10:00: After a weak beginning, President Obama did well—or less badly—in the wonky weeds of Medicare and the deficit.
GOP presidential candidate Mitt Romney attacks the president’s health care reform plan. His main critique: It’s raising premiums and preventing businesses from hiring people. It may be responsible for the latter but not for the former.
The president comes back and says health insurance premiums are rising more slowly than they have in the last 50 years.
Some of Romney’s criticisms are effective, but he’s stuck in a rut here—as the president said, Obamacare is Romneycare on a national level. Romney falls back on the argument that the federal government shouldn’t be telling states what to do and leave it all to free enterprise.
The president goes on the attack—He says he’s going to cut deductions and loopholes, but he doesn’t say how. Same thing for replacing Dodd-Frank and health care reform.
That’s Romney’s biggest problem, and the president is hitting him hard. Romney said “what we did in Massachusetts is a model for the nation, state by state.” But it’s a tough argument to make.
Jim Lehrer now asks about the fundamental differences between the two about the role of government.
The president says there are differences. The first role of government is to keep the nation safe. “But I also believe the federal government can create ladders of opportunity.” He praises the free enterprise system, but says Abraham Lincoln in the middle of the Civil War built the transcontinental railroad and started land-grant colleges. Those are the principles he wants to govern by.

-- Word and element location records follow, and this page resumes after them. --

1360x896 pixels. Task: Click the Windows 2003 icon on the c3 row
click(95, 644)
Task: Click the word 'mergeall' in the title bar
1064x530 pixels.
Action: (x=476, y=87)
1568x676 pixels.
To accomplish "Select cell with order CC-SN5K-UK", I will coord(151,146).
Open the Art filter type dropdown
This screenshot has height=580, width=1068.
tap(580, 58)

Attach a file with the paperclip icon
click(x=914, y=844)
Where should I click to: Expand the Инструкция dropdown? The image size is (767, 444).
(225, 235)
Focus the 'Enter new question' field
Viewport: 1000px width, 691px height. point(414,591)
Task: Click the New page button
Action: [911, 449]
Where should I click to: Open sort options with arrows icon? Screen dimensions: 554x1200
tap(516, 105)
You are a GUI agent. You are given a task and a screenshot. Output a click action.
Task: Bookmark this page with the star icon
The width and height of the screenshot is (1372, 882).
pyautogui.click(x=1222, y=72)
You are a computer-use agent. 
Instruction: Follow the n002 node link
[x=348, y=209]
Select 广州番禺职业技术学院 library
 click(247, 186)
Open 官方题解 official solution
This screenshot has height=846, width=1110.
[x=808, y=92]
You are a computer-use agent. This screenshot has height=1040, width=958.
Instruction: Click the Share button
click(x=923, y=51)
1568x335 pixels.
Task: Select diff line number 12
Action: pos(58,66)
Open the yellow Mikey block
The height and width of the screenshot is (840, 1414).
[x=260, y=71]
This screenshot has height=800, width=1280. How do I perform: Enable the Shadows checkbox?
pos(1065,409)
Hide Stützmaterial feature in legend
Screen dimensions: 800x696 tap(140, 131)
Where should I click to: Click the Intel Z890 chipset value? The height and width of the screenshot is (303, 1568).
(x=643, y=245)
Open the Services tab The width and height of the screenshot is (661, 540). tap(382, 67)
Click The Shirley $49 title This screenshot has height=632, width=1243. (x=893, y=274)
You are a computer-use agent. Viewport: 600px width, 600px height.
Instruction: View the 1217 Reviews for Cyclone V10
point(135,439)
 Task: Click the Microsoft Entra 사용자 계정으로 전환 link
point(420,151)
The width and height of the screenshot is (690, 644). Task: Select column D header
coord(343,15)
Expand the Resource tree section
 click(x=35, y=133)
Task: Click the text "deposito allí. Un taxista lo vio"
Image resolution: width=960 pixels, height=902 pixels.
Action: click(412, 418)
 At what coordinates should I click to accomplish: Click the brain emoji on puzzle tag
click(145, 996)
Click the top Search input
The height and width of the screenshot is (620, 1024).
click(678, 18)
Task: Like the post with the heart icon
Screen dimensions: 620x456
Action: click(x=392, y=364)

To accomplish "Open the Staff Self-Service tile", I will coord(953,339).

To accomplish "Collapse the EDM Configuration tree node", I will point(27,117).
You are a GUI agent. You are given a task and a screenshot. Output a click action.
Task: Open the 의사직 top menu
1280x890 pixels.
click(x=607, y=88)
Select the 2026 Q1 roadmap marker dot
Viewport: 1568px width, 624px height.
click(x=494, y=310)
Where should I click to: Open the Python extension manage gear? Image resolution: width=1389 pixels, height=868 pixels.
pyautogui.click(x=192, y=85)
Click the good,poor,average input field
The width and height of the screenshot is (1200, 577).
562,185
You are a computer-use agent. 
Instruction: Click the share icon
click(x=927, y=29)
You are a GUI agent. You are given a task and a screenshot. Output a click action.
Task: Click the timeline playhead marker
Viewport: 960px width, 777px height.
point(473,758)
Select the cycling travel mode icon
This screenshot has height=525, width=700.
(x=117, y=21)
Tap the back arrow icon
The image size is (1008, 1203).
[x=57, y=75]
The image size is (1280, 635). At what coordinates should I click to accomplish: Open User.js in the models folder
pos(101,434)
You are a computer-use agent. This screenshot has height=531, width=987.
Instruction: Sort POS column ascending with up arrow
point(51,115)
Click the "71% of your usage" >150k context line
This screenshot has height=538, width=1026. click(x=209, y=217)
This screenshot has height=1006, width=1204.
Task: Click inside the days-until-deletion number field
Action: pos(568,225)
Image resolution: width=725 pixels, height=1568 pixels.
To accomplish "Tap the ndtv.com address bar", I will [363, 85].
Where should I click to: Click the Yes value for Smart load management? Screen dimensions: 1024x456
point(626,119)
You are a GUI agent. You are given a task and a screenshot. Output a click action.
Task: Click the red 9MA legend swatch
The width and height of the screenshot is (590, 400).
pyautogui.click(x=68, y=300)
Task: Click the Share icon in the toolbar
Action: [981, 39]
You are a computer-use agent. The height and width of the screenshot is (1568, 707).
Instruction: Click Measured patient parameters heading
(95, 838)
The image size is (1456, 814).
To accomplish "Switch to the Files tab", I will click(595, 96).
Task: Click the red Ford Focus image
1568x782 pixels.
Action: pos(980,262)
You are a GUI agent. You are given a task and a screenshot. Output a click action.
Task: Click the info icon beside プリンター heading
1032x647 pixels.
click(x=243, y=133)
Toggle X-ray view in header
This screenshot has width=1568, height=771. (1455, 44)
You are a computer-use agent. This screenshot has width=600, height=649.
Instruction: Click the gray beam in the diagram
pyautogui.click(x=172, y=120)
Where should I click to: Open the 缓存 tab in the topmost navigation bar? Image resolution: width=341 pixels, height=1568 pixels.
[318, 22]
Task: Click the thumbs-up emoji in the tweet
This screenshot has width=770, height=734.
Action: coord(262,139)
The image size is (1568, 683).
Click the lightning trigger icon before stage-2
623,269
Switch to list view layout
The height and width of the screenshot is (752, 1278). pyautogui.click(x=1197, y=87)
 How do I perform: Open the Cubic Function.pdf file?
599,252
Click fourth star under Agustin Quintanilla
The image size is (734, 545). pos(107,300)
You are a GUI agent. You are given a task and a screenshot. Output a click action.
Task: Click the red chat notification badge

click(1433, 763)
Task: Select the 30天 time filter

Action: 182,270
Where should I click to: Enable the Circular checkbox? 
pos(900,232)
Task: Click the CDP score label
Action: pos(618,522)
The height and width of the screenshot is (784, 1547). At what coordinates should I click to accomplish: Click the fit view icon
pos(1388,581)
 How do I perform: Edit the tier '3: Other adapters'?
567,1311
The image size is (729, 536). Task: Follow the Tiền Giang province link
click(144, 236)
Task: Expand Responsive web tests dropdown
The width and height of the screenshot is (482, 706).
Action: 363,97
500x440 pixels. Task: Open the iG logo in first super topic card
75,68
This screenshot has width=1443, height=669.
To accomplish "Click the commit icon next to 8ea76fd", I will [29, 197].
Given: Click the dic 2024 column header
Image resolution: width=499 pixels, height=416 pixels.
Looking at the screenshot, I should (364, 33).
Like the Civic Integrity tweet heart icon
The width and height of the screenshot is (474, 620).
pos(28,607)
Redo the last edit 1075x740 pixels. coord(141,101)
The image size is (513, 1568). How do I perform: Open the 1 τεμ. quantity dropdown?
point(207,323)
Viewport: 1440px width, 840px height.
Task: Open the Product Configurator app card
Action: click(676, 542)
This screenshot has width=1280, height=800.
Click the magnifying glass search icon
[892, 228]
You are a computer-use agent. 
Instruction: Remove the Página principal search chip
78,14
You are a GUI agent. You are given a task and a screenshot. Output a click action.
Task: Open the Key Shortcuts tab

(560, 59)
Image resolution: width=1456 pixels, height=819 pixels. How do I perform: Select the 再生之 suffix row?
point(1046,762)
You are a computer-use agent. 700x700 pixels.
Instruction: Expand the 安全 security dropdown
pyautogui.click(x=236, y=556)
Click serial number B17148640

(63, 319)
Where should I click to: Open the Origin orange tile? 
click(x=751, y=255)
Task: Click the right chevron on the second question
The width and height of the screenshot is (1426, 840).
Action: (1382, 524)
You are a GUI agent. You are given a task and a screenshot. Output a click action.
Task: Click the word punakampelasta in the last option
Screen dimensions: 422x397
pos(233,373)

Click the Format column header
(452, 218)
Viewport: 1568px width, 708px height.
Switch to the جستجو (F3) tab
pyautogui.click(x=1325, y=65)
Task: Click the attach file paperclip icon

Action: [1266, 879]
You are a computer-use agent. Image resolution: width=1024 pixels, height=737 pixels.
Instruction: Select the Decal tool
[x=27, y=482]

The federal government can help and make a difference, he says.
Romney: The role of government is to promote and protect the principles of the Declaration of Independence and the Constitution.
He believes in the pursuit of happiness and the right of individuals to pursue their own dreams—the government’s trickle-down philosophy is not working. He reels off a series of ways the government has failed: joblessness, food stamps, etc.
“We know the path we are taking is not working; it’s time to choose a new path.”
Jim Lehrer’s last question is how to end the partisanship that is hurting the country.
Romney says he’d sit down on the first day after the election with Republicans and Democrats. “We need leadership in Washington that can bring us together.” He said he did that in Massachusetts.
The president says he is open to ideas from Republicans, citing a series of things his administration has done with Republican cooperation. He says sometimes you have to fight for what you believe in.
“Part of leadership and governing…is being willing to say ‘no’” and he says Romney hasn’t done that with the extreme elements of his own party.
Final statements: The president goes back to the glory days of 2008 and the people he’s met. “The question is how do we build on those strengths?” He says he’s kept his promise to fight for the middle class and if you vote for him, he’d keep fighting for the middle class.
Romney: This is an important election. “There are two paths…but they leas in two very different directions.” He promises that if he’s elected, incomes will rise, there will be 12 million new jobs, Obamacare will be repealed and he will not cut the military budget. “I will keep America strong and get Americans working again.”